Stored items:

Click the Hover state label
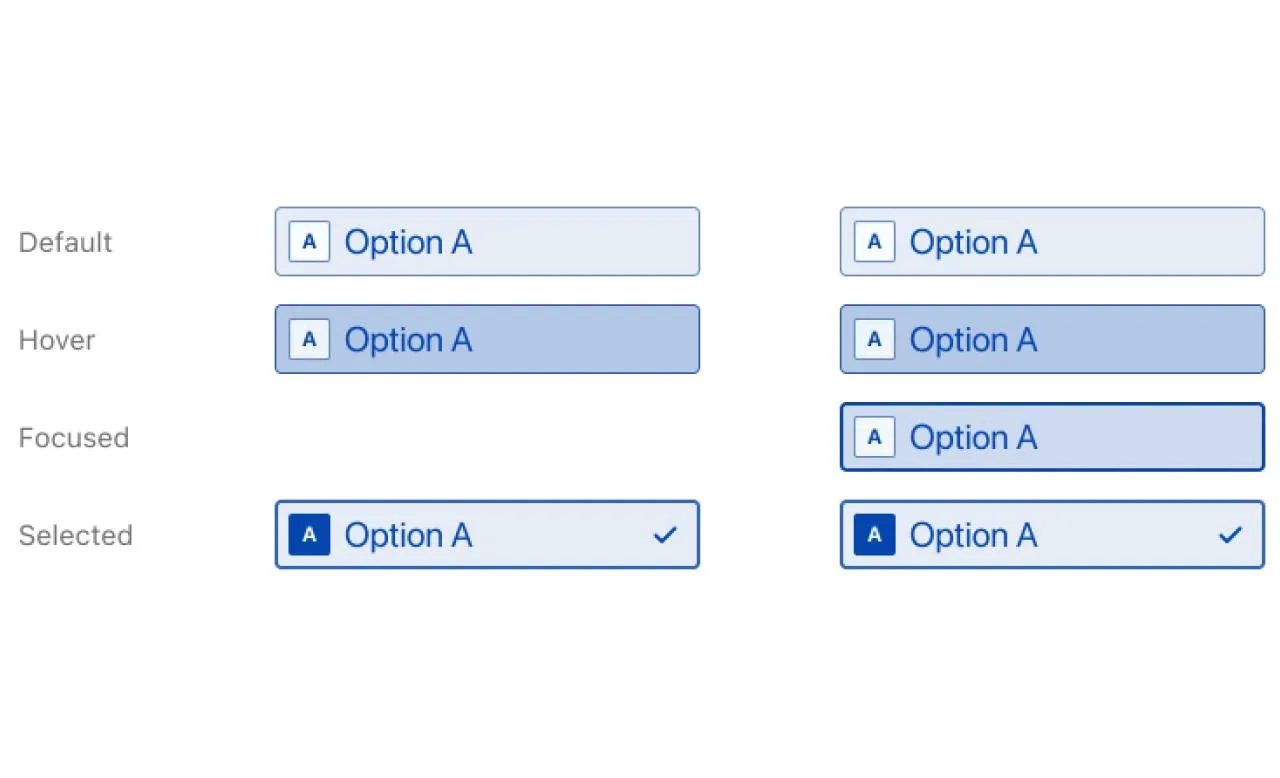The image size is (1280, 778). [57, 340]
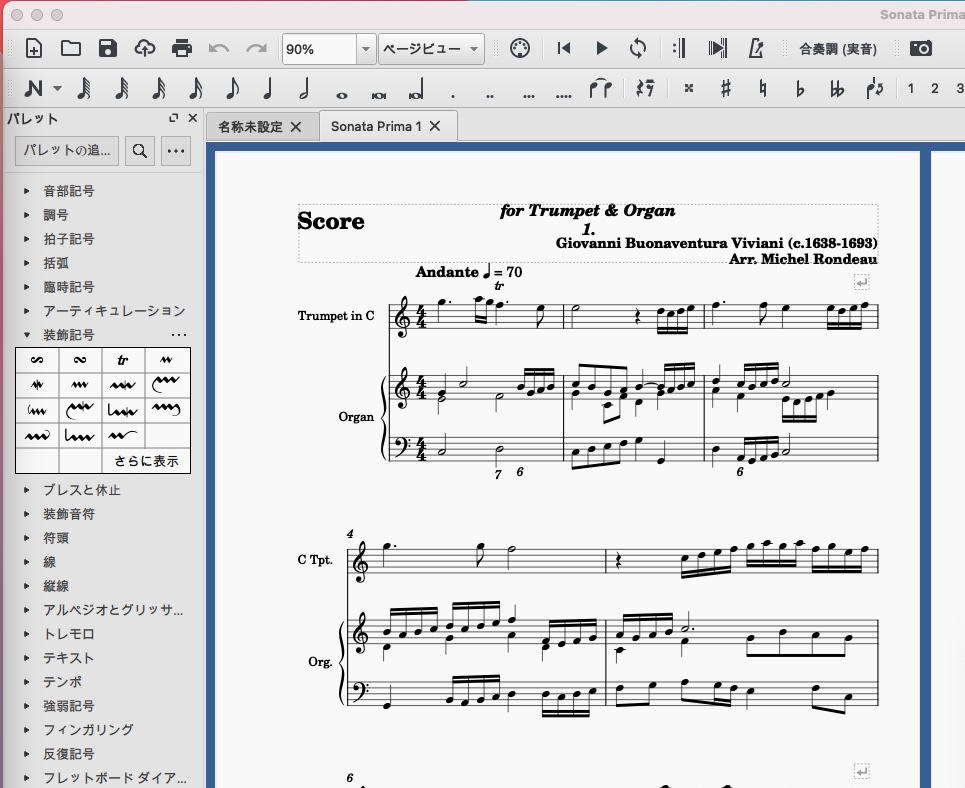Open the ページビュー view mode dropdown

click(x=431, y=48)
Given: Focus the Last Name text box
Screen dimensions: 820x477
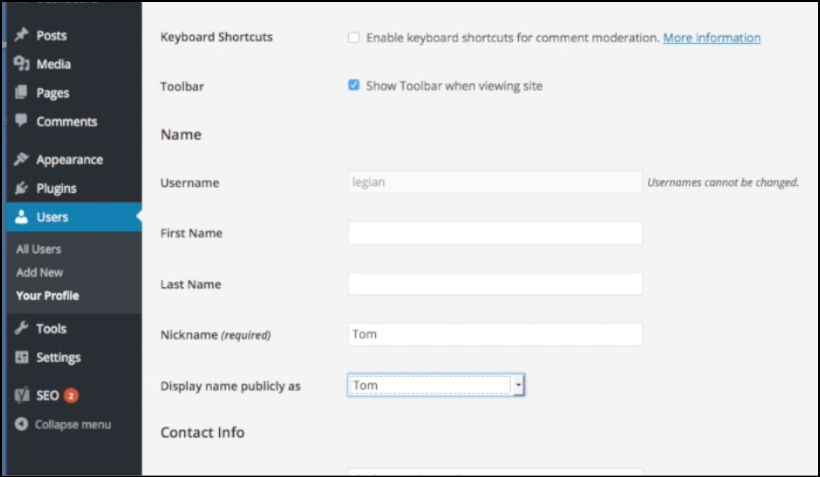Looking at the screenshot, I should point(495,283).
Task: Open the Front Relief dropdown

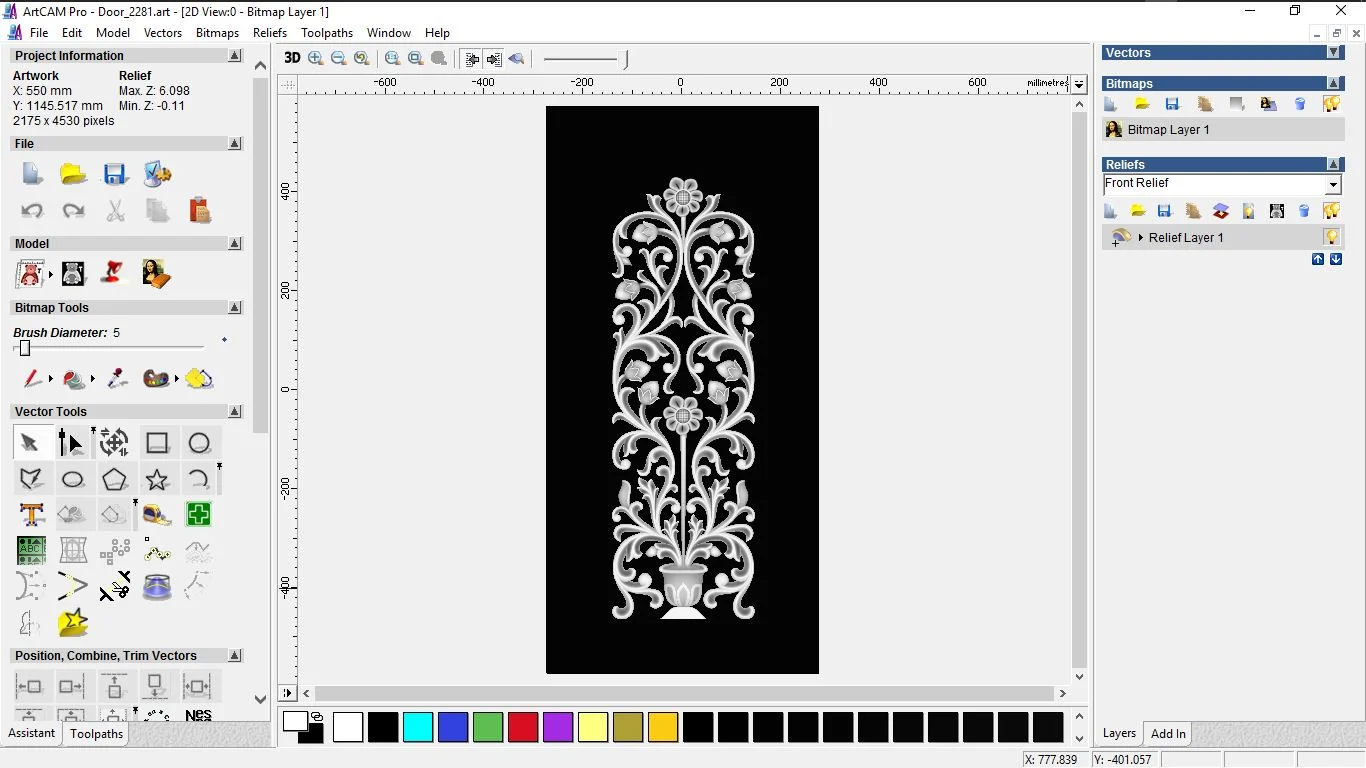Action: coord(1332,185)
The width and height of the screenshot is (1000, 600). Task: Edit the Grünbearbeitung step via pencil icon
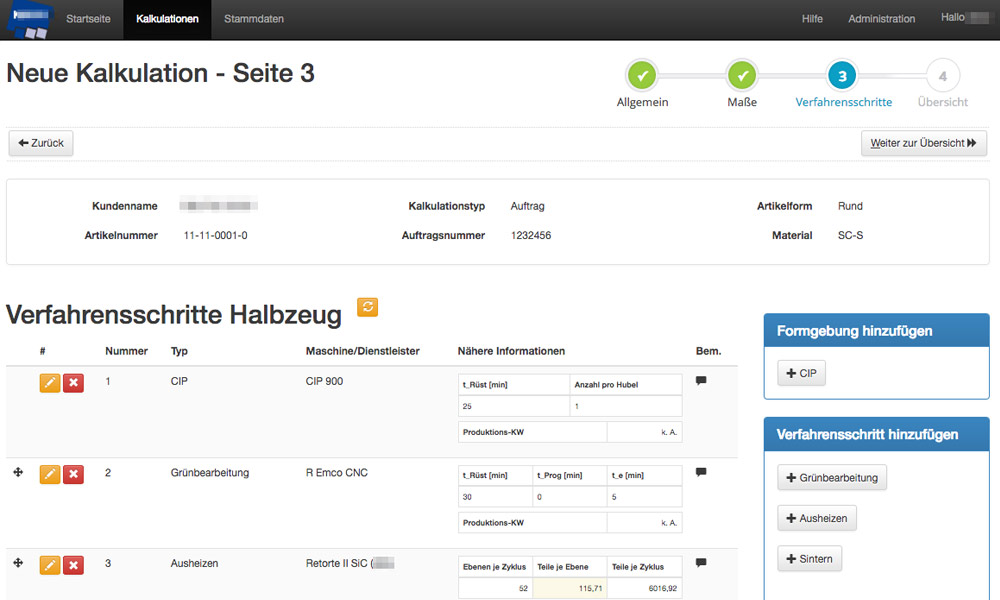[50, 475]
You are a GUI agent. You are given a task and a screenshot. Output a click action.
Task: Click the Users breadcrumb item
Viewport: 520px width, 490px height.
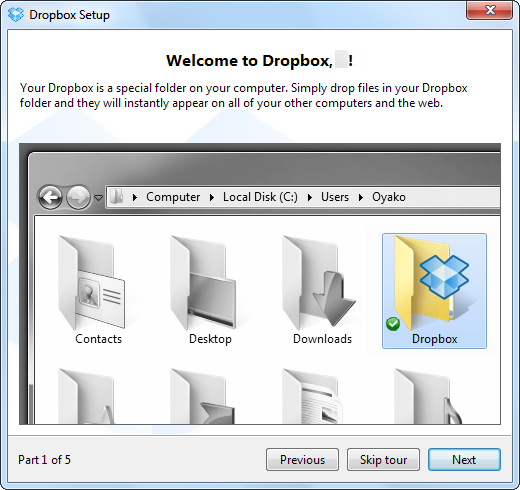[335, 197]
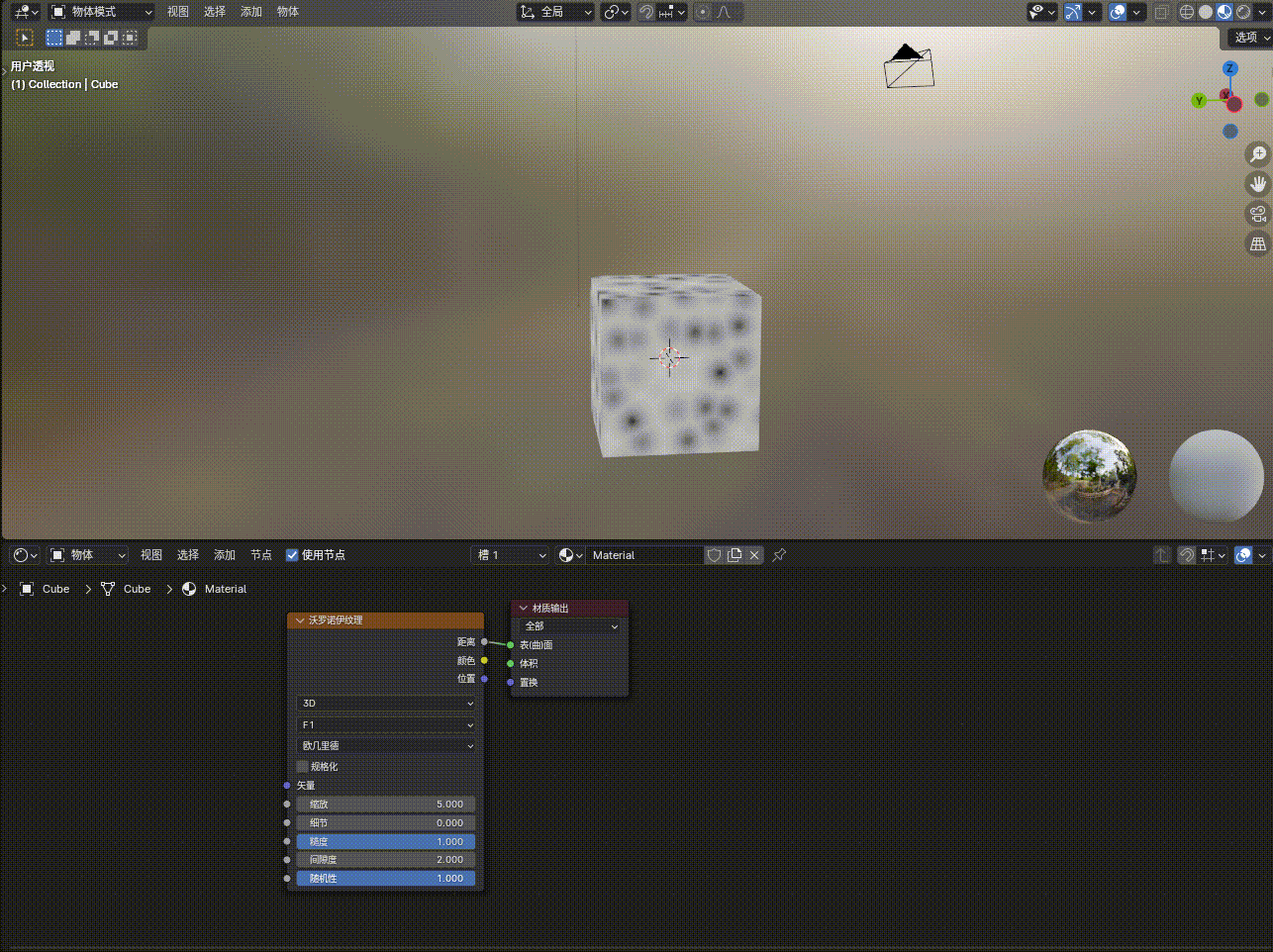Unlink the Material using the X button
Viewport: 1273px width, 952px height.
[753, 555]
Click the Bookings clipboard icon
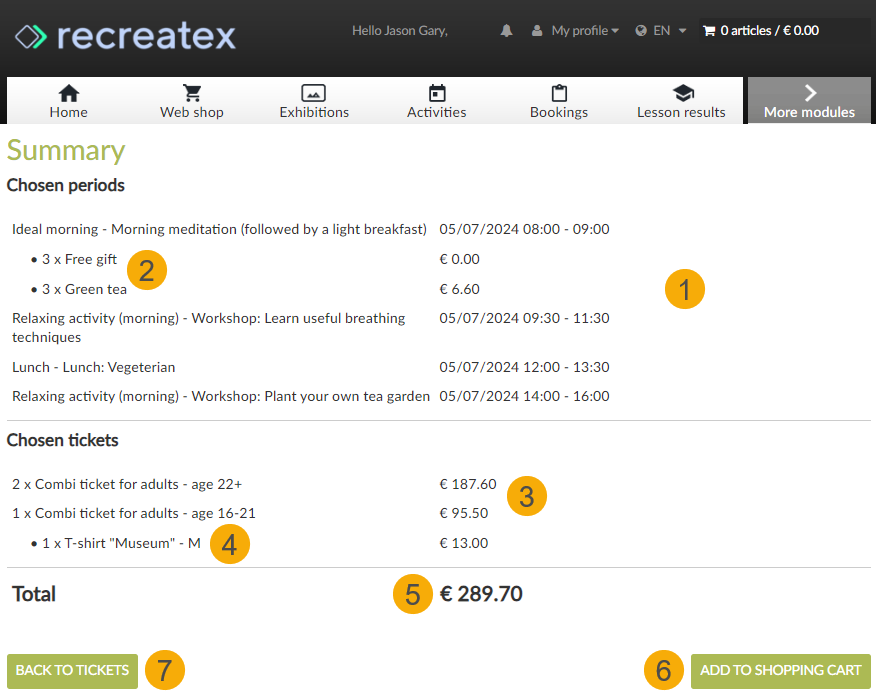 tap(558, 92)
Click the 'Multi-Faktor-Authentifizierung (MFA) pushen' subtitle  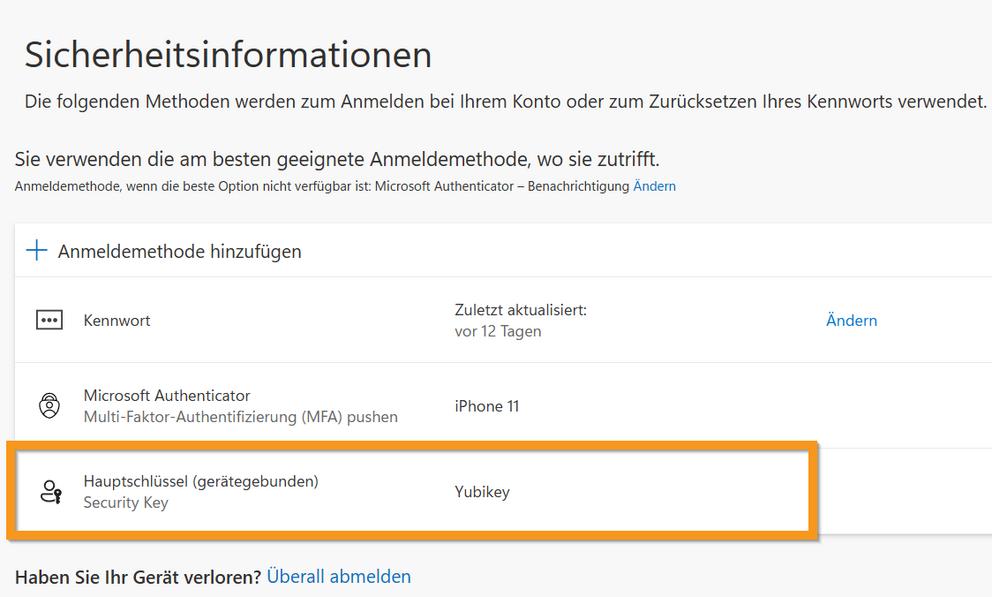(x=240, y=416)
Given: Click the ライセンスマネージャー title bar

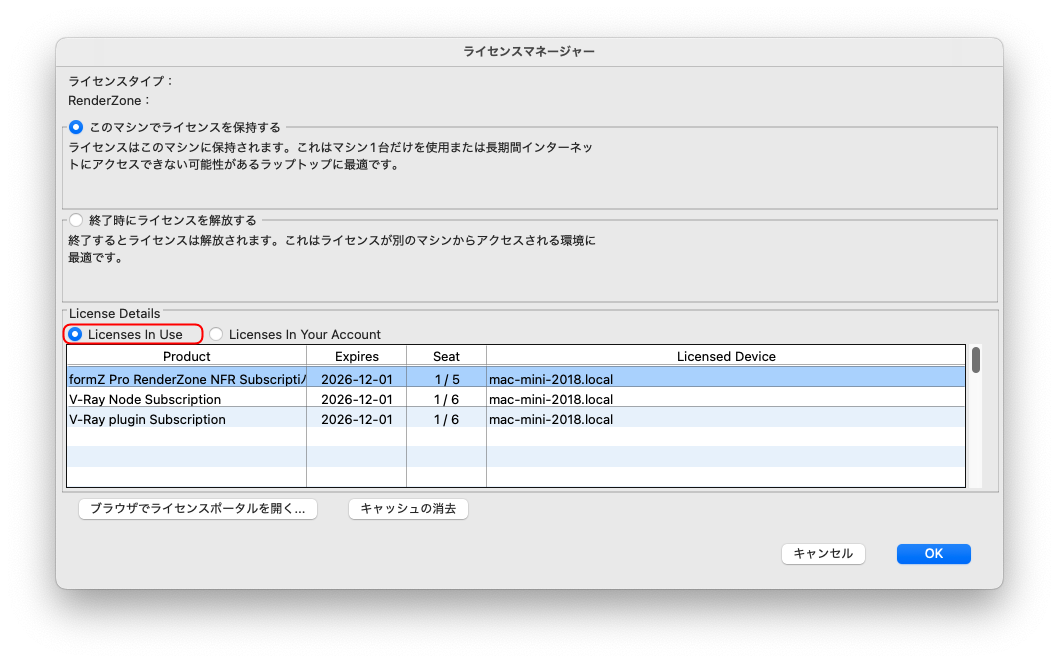Looking at the screenshot, I should point(529,51).
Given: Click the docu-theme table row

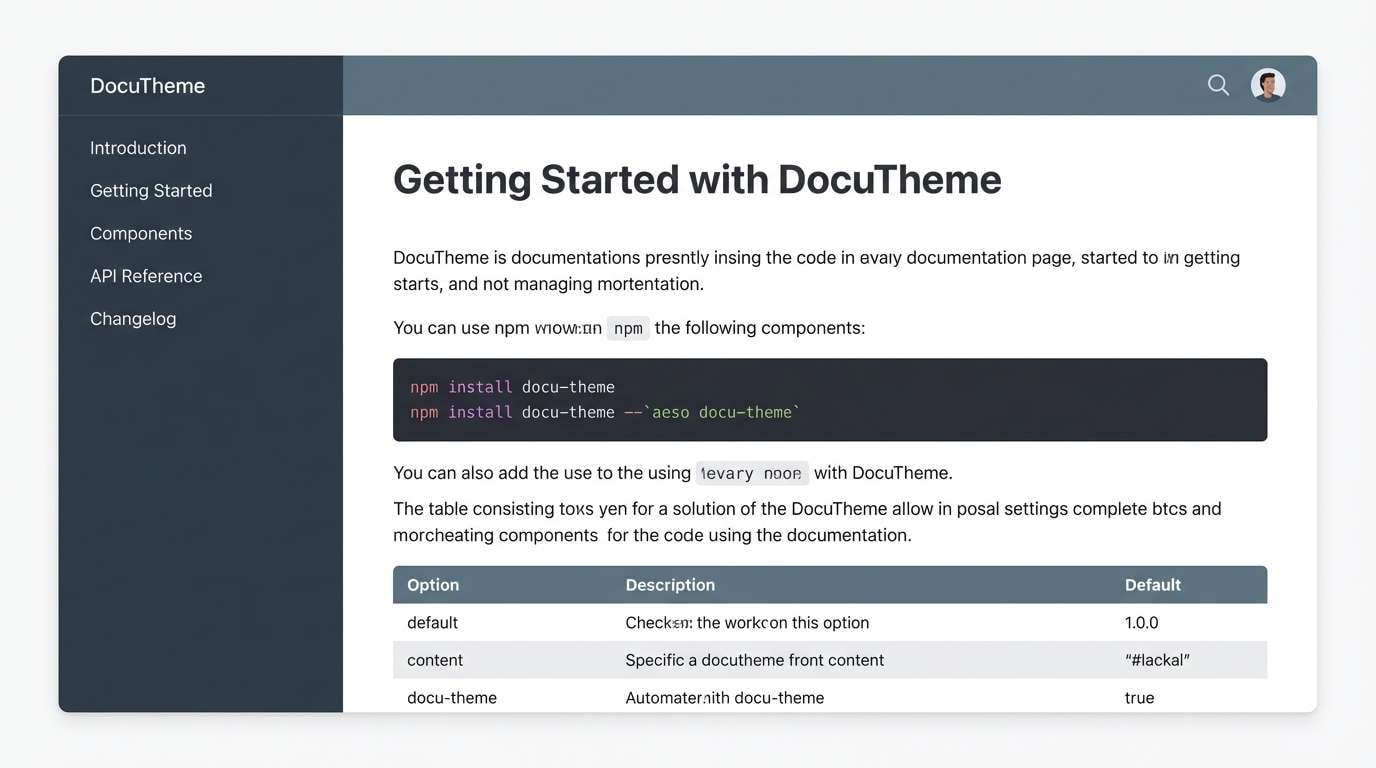Looking at the screenshot, I should pos(452,697).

- **EXERCISE BRIEF**
After locating the line containing "Given: Click the ライセンスマネージャー title bar" in the entries above, repeat only it and each later line through the end, exactly, without any pictures.

- **FINAL ANSWER**
Given: Click the ライセンスマネージャー title bar

Looking at the screenshot, I should point(529,51).
Given: Click the docu-theme table row

Looking at the screenshot, I should pos(452,697).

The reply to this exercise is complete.